### Problems and tasks
a) Using the JURIX 2022 conference text, answer each question:
(i) How many submissions were received for this edition?
(ii) Which company does Martin Rollinger lead as CEO?
(iii) In what month and year was Paul Nemitz appointed Principal Advisor?
b) The JURIX 2022 conference text states an overall acceptance rate of 66.1%. In one to three sentences, explain what led to that selection and what the rate is said to show.
c) Write what comes next in the JURIX 2022 conference text, starting after its last sentence.

### Text extract
____________________
For this edition, we have received 62 submissions from 163 authors of 24 countries. 14 of these submissions were selected for publication as long papers (10 pages), 22 as short papers (6 pages) and 5 as demo papers (4 pages) for a total of 41 presentations. This is the result of a balance between inclusiveness and a very competitive and rigorous review process, which was carried out by a Program Committee composed by 72 recognised experts in the field. The result was a total acceptance rate (long, short and demo papers) of 66.1%, which testifies the overall good quality of the submissions, with 22.5% acceptance rate for long papers.
The accepted papers cover a broad array of topics, from argumentation and legal reasoning, to legal ontologies and semantic web; from machine and deep learning to natural language processing for legal knowledge extraction, as well as argument mining and translation of legal texts; from defeasible logic, legal compliance and explainable AI, to alternative dispute resolution, legal drafting and smart contracts.
Three invited speakers, from different and complementary areas (industry, European institutions and academia), have honored JURIX 2022, by kindly accepting to deliver their keynote lectures: Martin Rollinger, Paul Nemitz and Mireille Hildebrandt.
Martin Rollinger is the CEO of Sinc, a leading company in Germany in the implementation of AI and legal informatics in the judiciary. In the past 20 years, he’s been involved with numerous e-Government projects in domains such as education, law enforcement, intelligence and environmental management. He has been responsible for one of the largest projects in the digitization of German courts and public prosecutors offices and has been actively involved in building tools and products in the AI and law space for the past 10+ years.
Paul Nemitz is the Principal Advisor in the Directorate General for Justice and Consumers of the European Commission. He was appointed in April 2017, following a 6-year appointment as Director for Fundamental Rights and Citizen’s Rights in the same Directorate General. As Director, Paul Nemitz led the reform of Data Protection legislation in the EU, the negotiations of the EU – US Privacy Shield and the negotiations with major US Internet Companies of the EU Code of Conduct against incitement to violence and hate speech on the Internet. He is a Member of Commission for Media and Internet Policy of the Social Democratic Party of Germany (SPD), Berlin and a visiting Professor of Law at the College of Europe in Bruges. Paul is also a Member of the Board of the Verein Gegen Vergessen – Für Demokratie e.V., Berlin and a Trustee of the Leo Baeck Institute, New York. He chairs the Board of Trustees of the Arthur Langerman Foundation, Berlin.
____________________
### Recorded information
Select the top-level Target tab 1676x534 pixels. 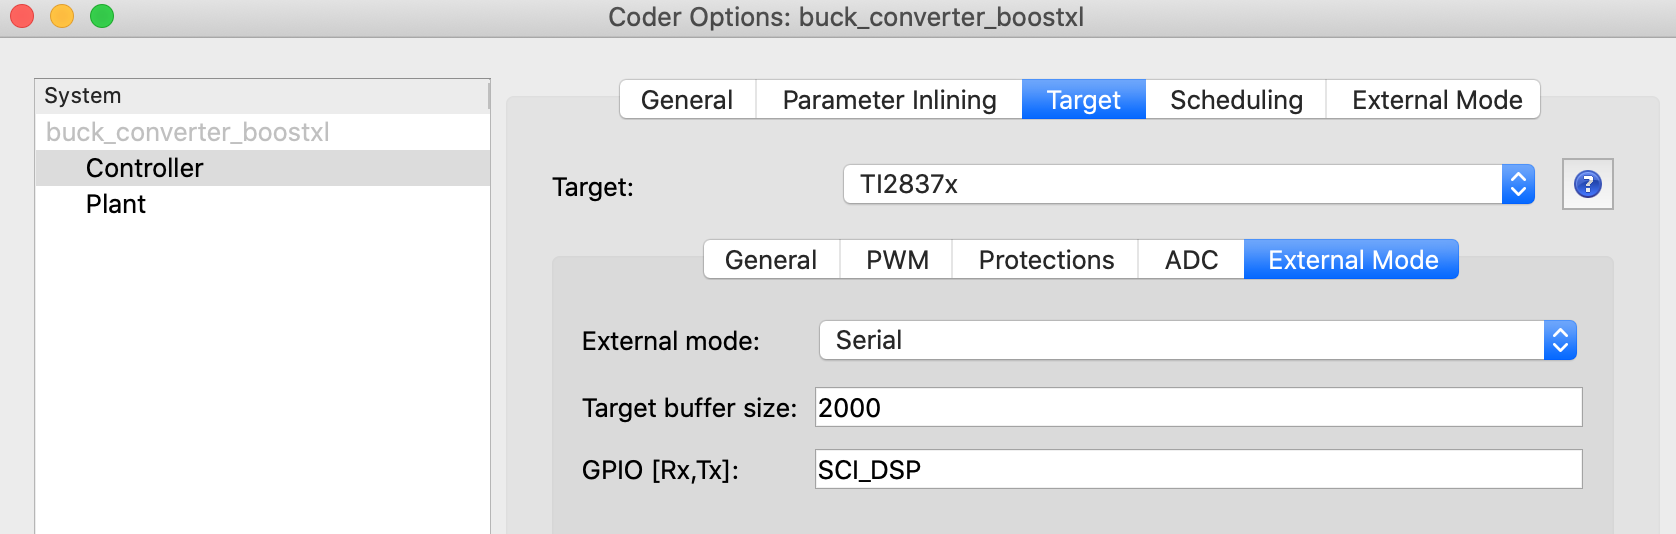point(1083,100)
____________________
### Solved problems
a)
(i) 62 submissions.
(ii) Sinc.
(iii) April 2017.

b) The selection came from a balance between inclusiveness and a very competitive, rigorous review carried out by a Program Committee of 72 recognized experts. The resulting 66.1% overall acceptance rate is said to testify to the overall good quality of the submissions.

c)
Mireille Hildebrandt is Research Professor on ‘Interfacing Law and Technology’ at Vrije Universiteit Brussels (VUB), appointed by the VUB Research Council, and co-Director of the Research Group on Law Science Technology and Society studies (LSTS) at the Faculty of Law and Criminology. Mireille also holds the part-time Chair of Smart Environments, Data Protection and the Rule of Law at the Science Faculty, at the Institute for Computing and Information Sciences (iCIS) at Radboud University Nijmegen. Her research interests concern the implications of automated decisions, machine learning and mindless artificial agency for law and the rule of law in constitutional democracies.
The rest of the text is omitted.